### AVAILABLE DATA

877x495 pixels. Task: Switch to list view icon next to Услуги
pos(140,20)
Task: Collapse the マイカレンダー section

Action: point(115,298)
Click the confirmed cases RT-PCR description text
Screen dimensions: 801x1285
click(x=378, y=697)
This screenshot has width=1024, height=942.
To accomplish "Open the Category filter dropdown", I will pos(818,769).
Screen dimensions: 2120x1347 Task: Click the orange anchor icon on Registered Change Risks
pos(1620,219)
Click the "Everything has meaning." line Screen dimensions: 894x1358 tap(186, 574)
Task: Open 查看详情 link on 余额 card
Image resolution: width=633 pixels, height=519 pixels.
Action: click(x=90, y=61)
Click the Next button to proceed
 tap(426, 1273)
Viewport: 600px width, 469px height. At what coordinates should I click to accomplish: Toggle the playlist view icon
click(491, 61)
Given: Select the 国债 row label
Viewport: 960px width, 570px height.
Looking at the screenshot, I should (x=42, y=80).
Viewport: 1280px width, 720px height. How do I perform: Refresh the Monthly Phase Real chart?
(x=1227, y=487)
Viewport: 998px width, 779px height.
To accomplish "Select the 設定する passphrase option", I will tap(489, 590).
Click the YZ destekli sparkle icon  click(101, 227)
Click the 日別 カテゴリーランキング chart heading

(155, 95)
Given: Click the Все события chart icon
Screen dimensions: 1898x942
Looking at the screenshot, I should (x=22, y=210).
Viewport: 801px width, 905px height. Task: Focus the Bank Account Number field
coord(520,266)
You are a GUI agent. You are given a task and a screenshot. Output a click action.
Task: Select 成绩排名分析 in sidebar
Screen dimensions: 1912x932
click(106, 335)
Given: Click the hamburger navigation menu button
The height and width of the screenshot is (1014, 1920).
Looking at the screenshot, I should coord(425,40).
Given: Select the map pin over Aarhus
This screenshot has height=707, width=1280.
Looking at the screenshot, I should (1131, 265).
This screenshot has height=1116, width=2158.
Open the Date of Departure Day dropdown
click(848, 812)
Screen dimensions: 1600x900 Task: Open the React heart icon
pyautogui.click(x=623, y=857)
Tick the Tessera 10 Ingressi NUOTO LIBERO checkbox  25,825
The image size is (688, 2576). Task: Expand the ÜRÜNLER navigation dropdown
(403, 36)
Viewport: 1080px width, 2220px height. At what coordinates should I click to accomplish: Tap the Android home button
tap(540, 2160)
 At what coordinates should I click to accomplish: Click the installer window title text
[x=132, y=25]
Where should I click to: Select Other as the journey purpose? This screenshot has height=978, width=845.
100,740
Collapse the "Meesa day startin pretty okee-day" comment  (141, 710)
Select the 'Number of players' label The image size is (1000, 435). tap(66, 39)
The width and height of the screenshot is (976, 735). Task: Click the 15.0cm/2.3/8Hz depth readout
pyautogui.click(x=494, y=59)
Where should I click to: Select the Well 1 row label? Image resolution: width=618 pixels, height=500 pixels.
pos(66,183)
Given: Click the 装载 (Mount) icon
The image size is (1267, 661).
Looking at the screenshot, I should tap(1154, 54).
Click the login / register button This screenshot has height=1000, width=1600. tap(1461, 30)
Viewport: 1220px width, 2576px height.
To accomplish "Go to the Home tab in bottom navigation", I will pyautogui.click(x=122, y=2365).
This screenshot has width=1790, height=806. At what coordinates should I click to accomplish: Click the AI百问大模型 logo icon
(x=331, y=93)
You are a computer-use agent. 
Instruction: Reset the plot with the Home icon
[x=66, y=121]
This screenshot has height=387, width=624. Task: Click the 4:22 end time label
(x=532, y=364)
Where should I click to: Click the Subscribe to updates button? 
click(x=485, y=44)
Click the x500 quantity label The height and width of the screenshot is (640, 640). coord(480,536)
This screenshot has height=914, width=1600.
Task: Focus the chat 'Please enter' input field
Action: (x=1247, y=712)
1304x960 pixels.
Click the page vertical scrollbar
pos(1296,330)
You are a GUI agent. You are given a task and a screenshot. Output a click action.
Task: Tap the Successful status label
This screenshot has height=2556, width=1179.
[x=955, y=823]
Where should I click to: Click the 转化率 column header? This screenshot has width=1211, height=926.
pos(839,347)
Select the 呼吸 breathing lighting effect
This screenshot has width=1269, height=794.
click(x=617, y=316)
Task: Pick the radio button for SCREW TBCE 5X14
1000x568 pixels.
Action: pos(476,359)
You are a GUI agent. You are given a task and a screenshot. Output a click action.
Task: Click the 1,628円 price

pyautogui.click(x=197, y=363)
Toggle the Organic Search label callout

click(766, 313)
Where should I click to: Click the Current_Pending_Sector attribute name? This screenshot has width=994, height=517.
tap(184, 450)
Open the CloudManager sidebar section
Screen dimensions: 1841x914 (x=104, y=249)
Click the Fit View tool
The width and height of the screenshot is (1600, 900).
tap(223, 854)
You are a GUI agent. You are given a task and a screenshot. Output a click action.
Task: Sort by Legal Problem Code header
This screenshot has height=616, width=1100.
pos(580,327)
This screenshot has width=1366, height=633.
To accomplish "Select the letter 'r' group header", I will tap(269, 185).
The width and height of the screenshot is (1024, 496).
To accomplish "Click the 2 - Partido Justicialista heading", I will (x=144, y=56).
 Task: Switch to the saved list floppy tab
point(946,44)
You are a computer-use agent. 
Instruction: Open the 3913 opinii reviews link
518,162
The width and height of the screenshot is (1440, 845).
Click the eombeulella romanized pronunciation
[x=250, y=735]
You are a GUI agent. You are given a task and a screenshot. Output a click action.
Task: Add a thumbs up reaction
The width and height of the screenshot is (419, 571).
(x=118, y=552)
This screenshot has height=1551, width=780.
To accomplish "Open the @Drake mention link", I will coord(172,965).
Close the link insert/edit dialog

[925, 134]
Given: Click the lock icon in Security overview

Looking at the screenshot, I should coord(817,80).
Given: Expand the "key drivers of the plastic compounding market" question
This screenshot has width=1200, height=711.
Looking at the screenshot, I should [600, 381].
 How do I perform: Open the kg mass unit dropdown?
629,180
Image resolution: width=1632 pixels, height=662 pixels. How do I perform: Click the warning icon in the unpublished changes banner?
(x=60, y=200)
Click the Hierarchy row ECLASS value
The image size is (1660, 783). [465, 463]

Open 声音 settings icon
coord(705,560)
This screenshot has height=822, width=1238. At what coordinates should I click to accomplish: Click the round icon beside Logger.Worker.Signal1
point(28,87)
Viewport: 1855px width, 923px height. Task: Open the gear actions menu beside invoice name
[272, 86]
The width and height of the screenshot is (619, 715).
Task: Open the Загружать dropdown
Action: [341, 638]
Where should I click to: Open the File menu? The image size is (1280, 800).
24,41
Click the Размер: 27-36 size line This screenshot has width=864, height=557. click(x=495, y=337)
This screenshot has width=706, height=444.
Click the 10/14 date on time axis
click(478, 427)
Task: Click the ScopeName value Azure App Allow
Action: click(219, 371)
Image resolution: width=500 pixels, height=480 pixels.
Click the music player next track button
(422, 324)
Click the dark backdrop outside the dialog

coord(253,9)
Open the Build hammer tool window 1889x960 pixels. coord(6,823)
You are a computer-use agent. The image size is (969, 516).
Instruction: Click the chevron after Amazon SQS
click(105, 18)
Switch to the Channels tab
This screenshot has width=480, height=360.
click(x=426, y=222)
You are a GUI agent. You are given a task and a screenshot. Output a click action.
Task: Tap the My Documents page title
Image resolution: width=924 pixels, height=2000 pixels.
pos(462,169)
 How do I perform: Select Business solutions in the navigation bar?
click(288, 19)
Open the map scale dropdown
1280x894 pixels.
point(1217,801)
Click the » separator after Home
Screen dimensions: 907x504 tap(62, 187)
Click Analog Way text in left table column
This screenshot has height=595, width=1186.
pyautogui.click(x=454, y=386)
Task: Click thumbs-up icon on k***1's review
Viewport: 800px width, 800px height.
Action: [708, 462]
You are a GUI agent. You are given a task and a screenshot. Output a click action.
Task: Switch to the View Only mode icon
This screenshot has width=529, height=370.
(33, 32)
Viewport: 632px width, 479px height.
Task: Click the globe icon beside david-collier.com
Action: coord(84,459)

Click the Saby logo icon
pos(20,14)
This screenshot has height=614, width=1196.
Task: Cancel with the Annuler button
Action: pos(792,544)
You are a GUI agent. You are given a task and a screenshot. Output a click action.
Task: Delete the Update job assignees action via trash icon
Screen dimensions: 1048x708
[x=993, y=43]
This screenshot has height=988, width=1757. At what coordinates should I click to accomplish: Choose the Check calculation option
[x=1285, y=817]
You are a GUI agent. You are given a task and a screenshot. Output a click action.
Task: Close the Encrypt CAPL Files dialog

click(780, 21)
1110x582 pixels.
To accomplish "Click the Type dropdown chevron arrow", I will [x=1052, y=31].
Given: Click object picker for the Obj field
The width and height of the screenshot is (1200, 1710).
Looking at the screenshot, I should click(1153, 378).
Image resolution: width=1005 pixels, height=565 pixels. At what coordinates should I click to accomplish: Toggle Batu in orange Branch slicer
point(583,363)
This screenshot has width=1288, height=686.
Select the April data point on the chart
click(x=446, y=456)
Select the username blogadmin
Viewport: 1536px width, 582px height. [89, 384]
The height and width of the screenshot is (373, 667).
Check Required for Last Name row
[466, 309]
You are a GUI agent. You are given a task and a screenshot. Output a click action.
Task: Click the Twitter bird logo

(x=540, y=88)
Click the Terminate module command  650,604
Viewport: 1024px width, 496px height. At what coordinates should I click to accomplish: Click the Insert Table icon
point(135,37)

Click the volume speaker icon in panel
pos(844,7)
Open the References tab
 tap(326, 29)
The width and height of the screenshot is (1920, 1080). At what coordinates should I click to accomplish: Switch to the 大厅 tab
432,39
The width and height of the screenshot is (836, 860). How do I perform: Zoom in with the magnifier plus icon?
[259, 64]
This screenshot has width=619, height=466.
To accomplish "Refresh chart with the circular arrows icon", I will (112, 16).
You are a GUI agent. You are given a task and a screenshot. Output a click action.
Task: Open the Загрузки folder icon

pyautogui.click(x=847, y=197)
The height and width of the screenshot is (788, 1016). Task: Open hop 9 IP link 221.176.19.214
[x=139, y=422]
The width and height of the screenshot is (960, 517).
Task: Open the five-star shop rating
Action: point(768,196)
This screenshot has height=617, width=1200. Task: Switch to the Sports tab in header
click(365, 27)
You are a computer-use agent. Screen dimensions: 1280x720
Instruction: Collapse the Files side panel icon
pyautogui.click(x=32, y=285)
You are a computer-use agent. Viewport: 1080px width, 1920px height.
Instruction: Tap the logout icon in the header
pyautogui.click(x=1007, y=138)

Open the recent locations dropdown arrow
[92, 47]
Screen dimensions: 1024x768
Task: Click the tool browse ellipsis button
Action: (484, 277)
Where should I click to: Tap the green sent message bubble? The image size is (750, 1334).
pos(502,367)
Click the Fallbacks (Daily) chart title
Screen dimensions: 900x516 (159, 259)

### INSTRUCTIONS FOR THE TASK
Among the records above, a stretch begins at the line containing "This screenshot has width=1024, height=942." and ends at the line containing "894x1358 tap(186, 574)". Restate that stretch word for word, and nothing else.

### ANSWER FOR THIS EXERCISE
This screenshot has width=1024, height=942.
To accomplish "Open the Category filter dropdown", I will pos(818,769).
Screen dimensions: 2120x1347 Task: Click the orange anchor icon on Registered Change Risks
pos(1620,219)
Click the "Everything has meaning." line Screen dimensions: 894x1358 tap(186, 574)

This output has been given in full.